Time Out says
A heartwarming true story forms the backbone for this hit Broadway musical about a community coming together after 9/11
When Stephen Sondheim’s Assassins premiered in 1990, George Bush Sr was in power and the Gulf War was underway. Audiences during war time weren’t really ready for a musical about the dark heart of the American dream, and it closed early. In 2004 it was remounted on Broadway and won four Tonys. Its time had come. Come from Away feels like the reverse: a musical that suits its time, is perhaps even flattered a little by it. It’s of course impossible to predict, but it seems unlikely that this show will play quite so well in 15 years. Something about its message, its attitude and its structure relies heavily on the audience’s willingness, even hunger, to receive it. We are living in dark times, and a show like this certainly hits the sweet spot. Does that necessarily make it a great show?
Certainly, it tells a warm and reassuring tale about a community who rallies for people it doesn’t know, and in that regard it is a necessary and timely one. On the morning of September 11, 2001 a total of 38 planes carrying 6,579 passengers were diverted to the remote airspace in Newfoundland, near the town of Gander. They didn’t know why, nor even where they were, but they soon learnt just how kind and welcoming the locals could be. Gander (and neighbouring towns) took them all in, almost doubling the local population in a single day; they fed them, clothed them and housed them. They broke the news of the terrorist attacks in New York, and they gave them phones to contact loved ones. And then five days later they said goodbye and life went back to normal.
Irene Sankoff and David Hein have pieced together a musical (although it’s probably more accurate to call it a song cycle) from the testimonies of the people who were there; the actors are constantly shifting between the local community and the “come-from-aways”. Thus we get the mayor Claude (Richard Piper), the local reporter Janice (Sarah Morrison) and Gander cop Oz (Simon Maiden), but also American Airlines pilot Beverley (Zoe Gertz), Texan divorcee Diane (Katrina Retallick) and Los Angeles gay couple Kevin (Nicholas Brown) and Kevin (Douglas Hansell). Everyone in the cast plays multiple roles, and one of the wonders of the piece is how clearly articulated the characters remain. We never get confused as to where we are or who we are with, and the constant movement between perspectives gives the show its spark and momentum.

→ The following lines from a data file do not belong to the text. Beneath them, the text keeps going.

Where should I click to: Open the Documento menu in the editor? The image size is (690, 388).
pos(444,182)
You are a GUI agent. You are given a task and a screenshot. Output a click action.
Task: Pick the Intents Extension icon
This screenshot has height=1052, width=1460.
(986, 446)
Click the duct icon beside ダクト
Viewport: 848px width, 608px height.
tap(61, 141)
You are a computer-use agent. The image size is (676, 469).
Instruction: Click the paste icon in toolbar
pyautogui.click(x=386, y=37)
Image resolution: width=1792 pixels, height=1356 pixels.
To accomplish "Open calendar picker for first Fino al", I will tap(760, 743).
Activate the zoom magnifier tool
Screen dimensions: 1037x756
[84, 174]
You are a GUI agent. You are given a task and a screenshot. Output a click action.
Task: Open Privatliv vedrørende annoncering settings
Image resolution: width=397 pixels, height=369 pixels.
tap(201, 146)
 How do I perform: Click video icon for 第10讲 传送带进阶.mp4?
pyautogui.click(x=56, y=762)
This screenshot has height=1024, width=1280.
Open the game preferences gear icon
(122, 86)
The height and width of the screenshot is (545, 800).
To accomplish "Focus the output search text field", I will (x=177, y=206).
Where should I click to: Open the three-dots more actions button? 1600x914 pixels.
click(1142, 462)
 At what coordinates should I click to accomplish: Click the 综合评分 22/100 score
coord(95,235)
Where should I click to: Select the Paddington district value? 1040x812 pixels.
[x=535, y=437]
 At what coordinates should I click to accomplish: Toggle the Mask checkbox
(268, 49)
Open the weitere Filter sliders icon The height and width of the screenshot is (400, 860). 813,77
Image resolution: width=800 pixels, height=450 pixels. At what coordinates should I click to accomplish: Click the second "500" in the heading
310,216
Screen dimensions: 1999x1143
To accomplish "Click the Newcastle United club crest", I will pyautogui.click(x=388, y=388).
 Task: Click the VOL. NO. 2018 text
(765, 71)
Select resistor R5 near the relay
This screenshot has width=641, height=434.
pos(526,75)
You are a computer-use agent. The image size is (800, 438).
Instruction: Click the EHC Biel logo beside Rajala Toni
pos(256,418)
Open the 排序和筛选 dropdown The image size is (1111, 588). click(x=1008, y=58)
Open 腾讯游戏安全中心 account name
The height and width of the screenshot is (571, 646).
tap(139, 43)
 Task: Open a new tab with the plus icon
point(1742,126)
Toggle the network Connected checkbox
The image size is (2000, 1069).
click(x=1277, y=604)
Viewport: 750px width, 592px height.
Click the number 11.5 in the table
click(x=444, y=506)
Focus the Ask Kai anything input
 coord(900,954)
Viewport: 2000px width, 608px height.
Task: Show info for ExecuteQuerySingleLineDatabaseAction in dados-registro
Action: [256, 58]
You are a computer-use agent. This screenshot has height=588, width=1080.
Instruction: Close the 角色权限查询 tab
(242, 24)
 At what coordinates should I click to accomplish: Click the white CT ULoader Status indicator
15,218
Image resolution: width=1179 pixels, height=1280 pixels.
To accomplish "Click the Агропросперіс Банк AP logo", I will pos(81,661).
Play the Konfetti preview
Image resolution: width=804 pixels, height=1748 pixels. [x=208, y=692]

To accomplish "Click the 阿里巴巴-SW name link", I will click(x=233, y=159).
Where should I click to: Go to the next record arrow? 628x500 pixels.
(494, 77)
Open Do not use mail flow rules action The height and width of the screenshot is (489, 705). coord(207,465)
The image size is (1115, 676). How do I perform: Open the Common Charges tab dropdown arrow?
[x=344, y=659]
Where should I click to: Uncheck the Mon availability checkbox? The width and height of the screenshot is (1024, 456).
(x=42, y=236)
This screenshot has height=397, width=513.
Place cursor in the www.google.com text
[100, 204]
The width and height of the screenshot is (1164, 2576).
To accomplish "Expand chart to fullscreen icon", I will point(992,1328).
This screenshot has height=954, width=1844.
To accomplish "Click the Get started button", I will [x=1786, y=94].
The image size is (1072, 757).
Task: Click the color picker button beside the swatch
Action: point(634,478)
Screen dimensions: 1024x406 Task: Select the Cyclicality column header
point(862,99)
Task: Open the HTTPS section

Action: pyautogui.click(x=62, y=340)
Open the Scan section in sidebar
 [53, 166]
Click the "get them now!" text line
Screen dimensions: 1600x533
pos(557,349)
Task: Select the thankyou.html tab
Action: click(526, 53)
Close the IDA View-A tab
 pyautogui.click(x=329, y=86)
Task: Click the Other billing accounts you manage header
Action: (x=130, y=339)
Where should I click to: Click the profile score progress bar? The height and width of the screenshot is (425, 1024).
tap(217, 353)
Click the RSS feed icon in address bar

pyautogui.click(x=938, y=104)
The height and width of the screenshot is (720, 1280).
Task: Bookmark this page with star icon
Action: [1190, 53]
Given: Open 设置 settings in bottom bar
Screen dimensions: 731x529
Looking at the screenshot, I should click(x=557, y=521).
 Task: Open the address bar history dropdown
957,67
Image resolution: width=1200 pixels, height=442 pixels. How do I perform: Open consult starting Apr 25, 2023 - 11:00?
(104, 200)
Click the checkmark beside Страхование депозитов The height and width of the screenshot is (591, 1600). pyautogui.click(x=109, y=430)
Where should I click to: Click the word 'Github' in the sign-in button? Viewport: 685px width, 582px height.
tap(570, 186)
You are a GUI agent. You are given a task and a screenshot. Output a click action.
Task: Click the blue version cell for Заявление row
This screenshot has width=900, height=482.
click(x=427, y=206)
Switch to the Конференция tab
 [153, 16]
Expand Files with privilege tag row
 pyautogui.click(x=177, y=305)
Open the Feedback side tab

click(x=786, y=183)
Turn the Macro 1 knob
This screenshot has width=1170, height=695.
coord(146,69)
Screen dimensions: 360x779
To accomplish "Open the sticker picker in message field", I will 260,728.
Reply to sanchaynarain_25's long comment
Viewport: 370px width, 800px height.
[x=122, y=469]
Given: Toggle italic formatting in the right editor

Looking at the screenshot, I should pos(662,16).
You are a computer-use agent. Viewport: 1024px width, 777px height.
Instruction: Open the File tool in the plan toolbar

The music itself is also lovely, heavily influenced by Irish folk, with a keen, driving rhythm and some beautiful and unusual instruments. It employs rounds a lot, and call and response, but only rarely becomes truly polyphonic – and in some ways this is the show’s charm and weakness. The music doesn’t challenge or provoke enough, and neither do the individual stories. One couple get together and another break up, but there’s little meaning in that rather than a personal one. Yes, people were kind and harmonies are pretty, but this is like saying universal suffrage is important; they are truisms, and truisms don’t make for great drama.
The production, as you’d expect from this kind of slickly mounted replica of a Broadway hit, is superb, even if director Christopher Ashley seems to have modelled the show on the atmosphere and staging of Once. The set (Beowulf Boritt) consists of a large open space wooded with trees and backed by a wooden-slatted wall that allows some gorgeous lighting (Howard Binkley) to stream through. The musicians are close, and at one point join the action on stage. The revolving set is used so sparsely, it feels for a long time that it’s going to be superfluous, but the judiciousness turns out to be inspired. The movement, largely of chairs and bodies, is surgeon-like in its precision, and the cast bring it to life with verve and confidence.
The performances, too, are hard to fault. Not everyone shines, but as an ensemble they certainly do. Piper is galvanising as the various mayors, and Gertz gives a stunning rendition of the show’s best number, ‘Me and the Sky’. Hansell has a glorious, pure tenor and Brown toggles brilliantly between his Kevin and an Egyptian man who is instantly profiled due to his race and religion. Kolby Kindle is magnificent as the suspicious Bob, a man not so easily convinced of the kindness of strangers. The whole cast are sweet and endearing and almost insufferably wholesome.
And this is the problem with Come from Away. It’s a show so keen to please it’s almost entirely devoid of politics – there’s a touch of xenophobia there, but it feels like the producers have included it as a palate cleanser, something to cut through all the sweetness – despite the fact it’s about the most tectonic political mass murder of our age. One has to remind oneself that 9/11 led directly into the Iraq War, which led directly into the current wars in Afghanistan and Syria; the show certainly won’t. For all its messaging about the goodwill and camaraderie of humanity, it never gets to the nub of that day, to the trap door opening onto the void. It’s hard not to wonder what Sondheim would have done with this material. You can rest assured it wouldn’t have gone down so easily.